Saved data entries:
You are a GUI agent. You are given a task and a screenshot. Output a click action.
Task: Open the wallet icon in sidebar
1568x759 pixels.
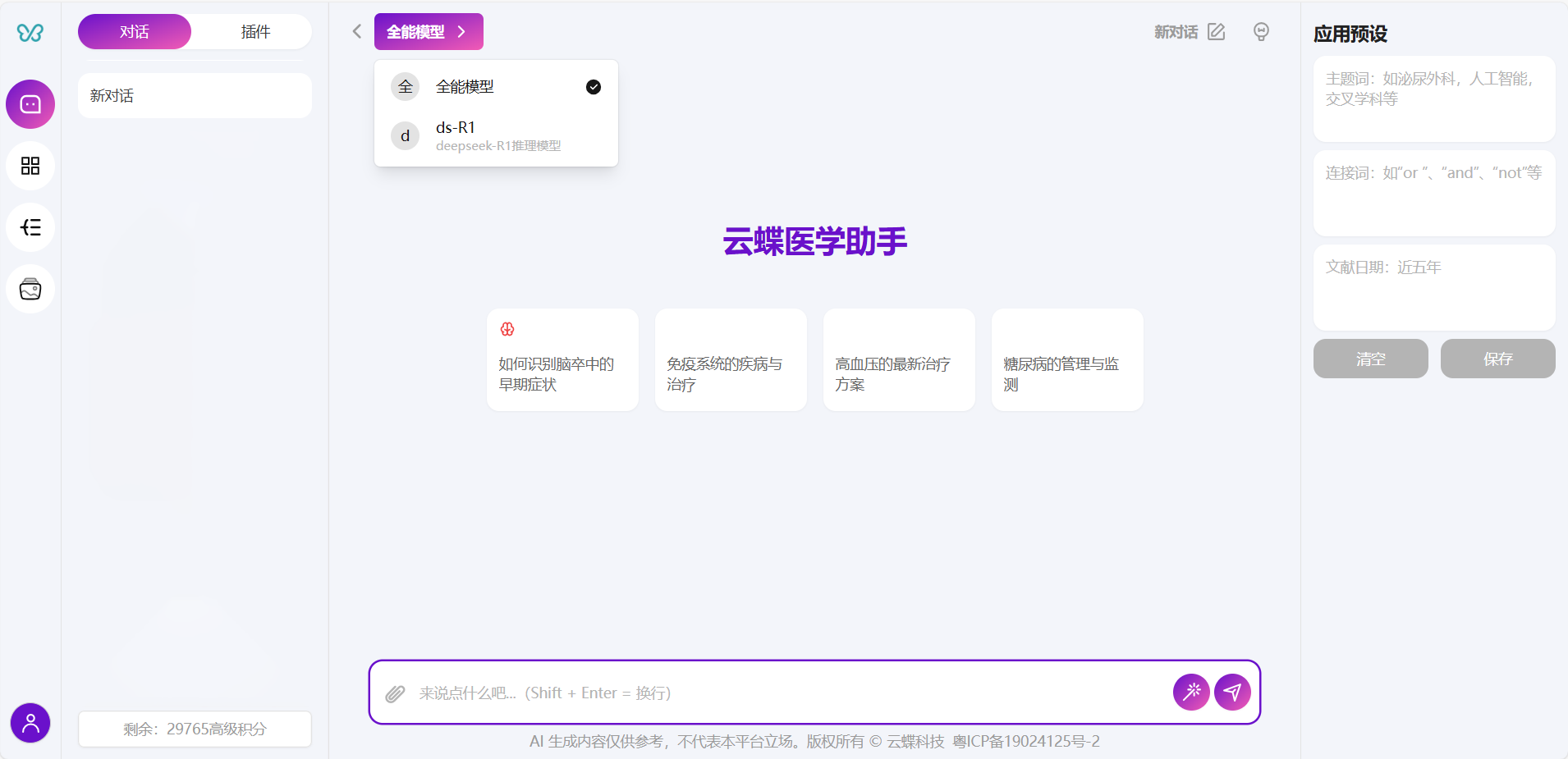(30, 289)
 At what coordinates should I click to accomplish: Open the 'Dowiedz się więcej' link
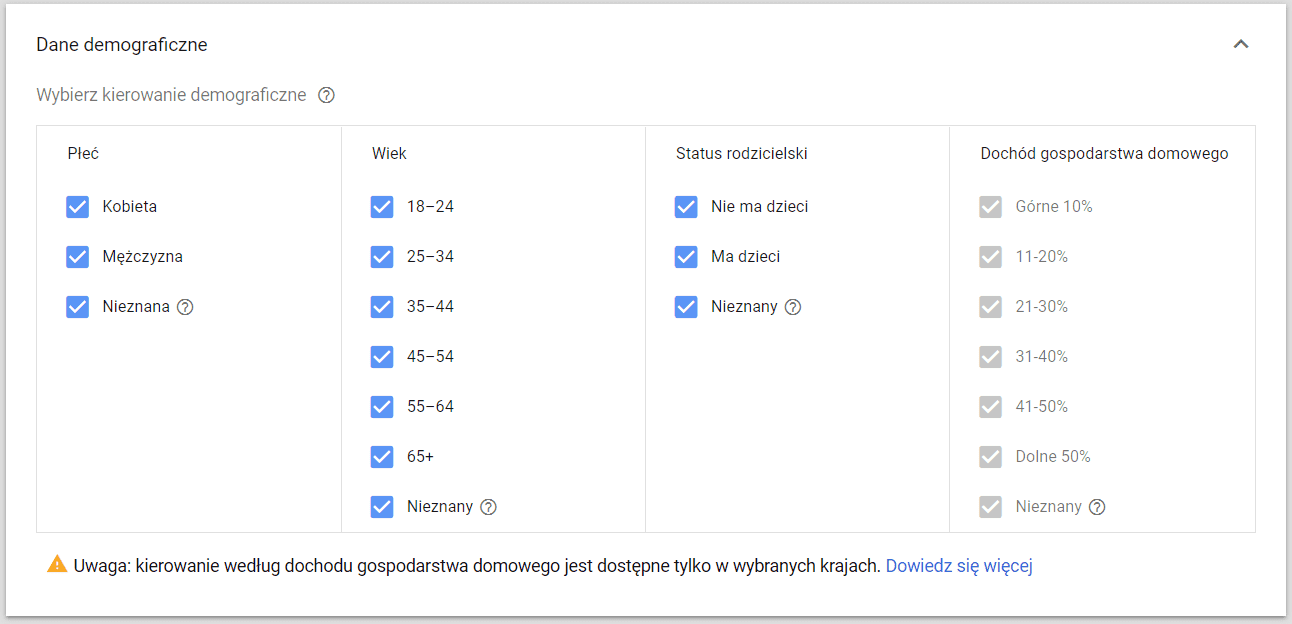tap(959, 565)
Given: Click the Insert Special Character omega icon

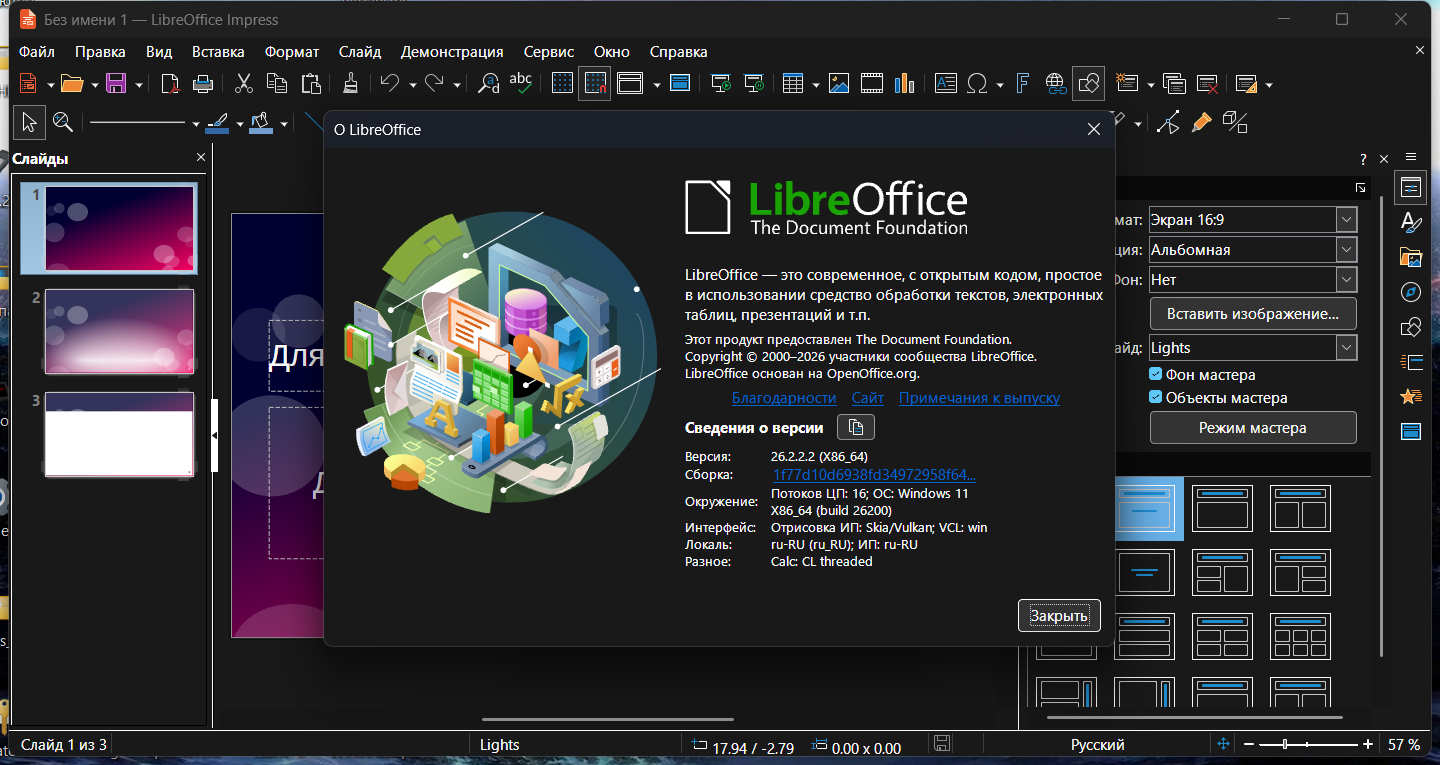Looking at the screenshot, I should pos(977,84).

§ **TASK TO COMPLETE**: Copy exactly, with no pictures, the lines from the line containing "Task: Open the wallet icon in sidebar" through the last line of the records above.

§ **EXPECTED ANSWER**:
Task: Open the wallet icon in sidebar
1568x759 pixels.
(30, 289)
 At what coordinates should I click to accomplish: Open the 'Dowiedz się więcej' link
tap(959, 565)
Given: Click the Insert Special Character omega icon

Looking at the screenshot, I should pos(977,84).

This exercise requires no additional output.